Records drawn from a dataset

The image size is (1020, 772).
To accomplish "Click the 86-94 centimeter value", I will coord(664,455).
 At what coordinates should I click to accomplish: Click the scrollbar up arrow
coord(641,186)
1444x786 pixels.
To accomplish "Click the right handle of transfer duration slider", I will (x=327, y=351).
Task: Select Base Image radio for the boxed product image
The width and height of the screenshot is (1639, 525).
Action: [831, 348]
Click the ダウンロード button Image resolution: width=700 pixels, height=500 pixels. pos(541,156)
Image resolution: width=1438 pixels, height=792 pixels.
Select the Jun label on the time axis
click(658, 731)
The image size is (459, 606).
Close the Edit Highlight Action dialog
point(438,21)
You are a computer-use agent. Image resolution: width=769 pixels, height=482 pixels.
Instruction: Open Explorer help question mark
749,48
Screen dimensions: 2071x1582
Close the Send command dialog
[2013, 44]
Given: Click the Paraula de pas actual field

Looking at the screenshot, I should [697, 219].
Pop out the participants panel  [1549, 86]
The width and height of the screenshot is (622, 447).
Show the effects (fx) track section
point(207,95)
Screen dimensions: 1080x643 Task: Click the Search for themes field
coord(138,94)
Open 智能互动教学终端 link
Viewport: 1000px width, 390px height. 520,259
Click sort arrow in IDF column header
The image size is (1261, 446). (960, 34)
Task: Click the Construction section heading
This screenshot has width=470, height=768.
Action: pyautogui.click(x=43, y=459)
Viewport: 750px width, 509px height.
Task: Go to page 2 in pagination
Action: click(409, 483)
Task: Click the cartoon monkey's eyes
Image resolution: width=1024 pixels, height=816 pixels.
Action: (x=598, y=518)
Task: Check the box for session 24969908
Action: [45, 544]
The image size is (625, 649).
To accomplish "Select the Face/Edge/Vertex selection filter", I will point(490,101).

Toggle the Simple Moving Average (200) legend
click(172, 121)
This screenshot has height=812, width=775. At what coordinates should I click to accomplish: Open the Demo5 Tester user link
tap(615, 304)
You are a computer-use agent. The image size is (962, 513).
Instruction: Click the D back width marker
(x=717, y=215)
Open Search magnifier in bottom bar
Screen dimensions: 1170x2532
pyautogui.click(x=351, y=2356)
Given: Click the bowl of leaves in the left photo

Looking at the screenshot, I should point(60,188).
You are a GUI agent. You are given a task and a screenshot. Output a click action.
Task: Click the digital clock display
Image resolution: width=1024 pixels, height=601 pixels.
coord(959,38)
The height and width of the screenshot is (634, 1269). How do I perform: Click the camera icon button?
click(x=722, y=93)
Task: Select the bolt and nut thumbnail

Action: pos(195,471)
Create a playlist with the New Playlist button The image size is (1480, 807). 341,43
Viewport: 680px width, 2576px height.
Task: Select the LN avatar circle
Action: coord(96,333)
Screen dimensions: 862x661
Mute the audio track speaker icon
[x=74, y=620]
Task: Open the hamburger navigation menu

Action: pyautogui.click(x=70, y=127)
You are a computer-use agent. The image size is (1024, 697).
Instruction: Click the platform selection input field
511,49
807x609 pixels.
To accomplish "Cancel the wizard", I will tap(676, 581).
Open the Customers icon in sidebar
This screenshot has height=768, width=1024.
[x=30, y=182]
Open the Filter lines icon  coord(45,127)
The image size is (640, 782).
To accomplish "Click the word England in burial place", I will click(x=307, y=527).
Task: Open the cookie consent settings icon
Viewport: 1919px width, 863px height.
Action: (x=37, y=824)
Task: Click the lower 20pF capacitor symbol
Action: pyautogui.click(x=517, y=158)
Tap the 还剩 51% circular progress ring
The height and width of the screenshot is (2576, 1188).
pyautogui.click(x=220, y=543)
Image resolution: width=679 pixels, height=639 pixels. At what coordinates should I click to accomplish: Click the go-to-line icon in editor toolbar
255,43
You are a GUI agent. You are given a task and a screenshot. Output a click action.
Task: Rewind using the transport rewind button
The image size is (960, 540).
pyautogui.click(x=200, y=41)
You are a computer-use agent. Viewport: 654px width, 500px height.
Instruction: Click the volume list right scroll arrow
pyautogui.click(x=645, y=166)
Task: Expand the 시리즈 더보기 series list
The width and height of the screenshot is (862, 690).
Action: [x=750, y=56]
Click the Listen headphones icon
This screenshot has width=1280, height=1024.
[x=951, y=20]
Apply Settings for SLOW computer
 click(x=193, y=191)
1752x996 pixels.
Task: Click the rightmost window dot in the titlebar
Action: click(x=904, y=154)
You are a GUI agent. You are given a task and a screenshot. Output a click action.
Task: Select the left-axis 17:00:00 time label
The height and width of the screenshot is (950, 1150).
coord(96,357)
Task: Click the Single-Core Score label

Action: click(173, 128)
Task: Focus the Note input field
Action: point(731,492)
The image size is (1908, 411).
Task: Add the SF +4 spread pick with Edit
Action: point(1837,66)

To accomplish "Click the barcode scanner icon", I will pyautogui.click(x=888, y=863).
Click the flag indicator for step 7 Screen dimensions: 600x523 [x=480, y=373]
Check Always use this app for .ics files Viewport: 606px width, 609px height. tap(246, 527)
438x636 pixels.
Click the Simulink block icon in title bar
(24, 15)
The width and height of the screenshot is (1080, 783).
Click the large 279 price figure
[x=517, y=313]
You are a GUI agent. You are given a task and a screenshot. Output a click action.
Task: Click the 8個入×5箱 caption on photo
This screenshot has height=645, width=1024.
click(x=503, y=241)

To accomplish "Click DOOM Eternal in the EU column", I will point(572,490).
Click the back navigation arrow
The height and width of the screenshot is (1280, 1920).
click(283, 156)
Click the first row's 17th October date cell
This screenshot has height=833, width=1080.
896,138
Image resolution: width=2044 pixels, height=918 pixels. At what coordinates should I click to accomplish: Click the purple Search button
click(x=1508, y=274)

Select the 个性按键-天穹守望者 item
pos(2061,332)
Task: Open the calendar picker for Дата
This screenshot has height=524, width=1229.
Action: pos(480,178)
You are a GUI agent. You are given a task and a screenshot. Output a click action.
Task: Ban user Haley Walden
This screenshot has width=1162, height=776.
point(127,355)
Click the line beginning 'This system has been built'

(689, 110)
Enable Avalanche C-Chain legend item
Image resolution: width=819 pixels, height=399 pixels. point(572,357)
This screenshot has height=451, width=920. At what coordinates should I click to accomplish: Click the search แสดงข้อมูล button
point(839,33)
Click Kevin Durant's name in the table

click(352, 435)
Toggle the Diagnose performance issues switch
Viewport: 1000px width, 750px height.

▶ _What the task asks_:
In the reply, include exactly the lines from the beginning of the entries above through the line holding "Task: Click the cartoon monkey's eyes", and nothing besides.

▶ _Your response_:
The image size is (1020, 772).
To accomplish "Click the 86-94 centimeter value", I will coord(664,455).
 At what coordinates should I click to accomplish: Click the scrollbar up arrow
coord(641,186)
1444x786 pixels.
To accomplish "Click the right handle of transfer duration slider", I will (x=327, y=351).
Task: Select Base Image radio for the boxed product image
The width and height of the screenshot is (1639, 525).
Action: [831, 348]
Click the ダウンロード button Image resolution: width=700 pixels, height=500 pixels. pos(541,156)
Image resolution: width=1438 pixels, height=792 pixels.
Select the Jun label on the time axis
click(658, 731)
The image size is (459, 606).
Close the Edit Highlight Action dialog
point(438,21)
You are a computer-use agent. Image resolution: width=769 pixels, height=482 pixels.
Instruction: Open Explorer help question mark
749,48
Screen dimensions: 2071x1582
Close the Send command dialog
[2013, 44]
Given: Click the Paraula de pas actual field

Looking at the screenshot, I should [697, 219].
Pop out the participants panel  [1549, 86]
The width and height of the screenshot is (622, 447).
Show the effects (fx) track section
point(207,95)
Screen dimensions: 1080x643 Task: Click the Search for themes field
coord(138,94)
Open 智能互动教学终端 link
Viewport: 1000px width, 390px height. 520,259
Click sort arrow in IDF column header
The image size is (1261, 446). (960, 34)
Task: Click the Construction section heading
This screenshot has width=470, height=768.
Action: pyautogui.click(x=43, y=459)
Viewport: 750px width, 509px height.
Task: Go to page 2 in pagination
Action: click(409, 483)
Task: Click the cartoon monkey's eyes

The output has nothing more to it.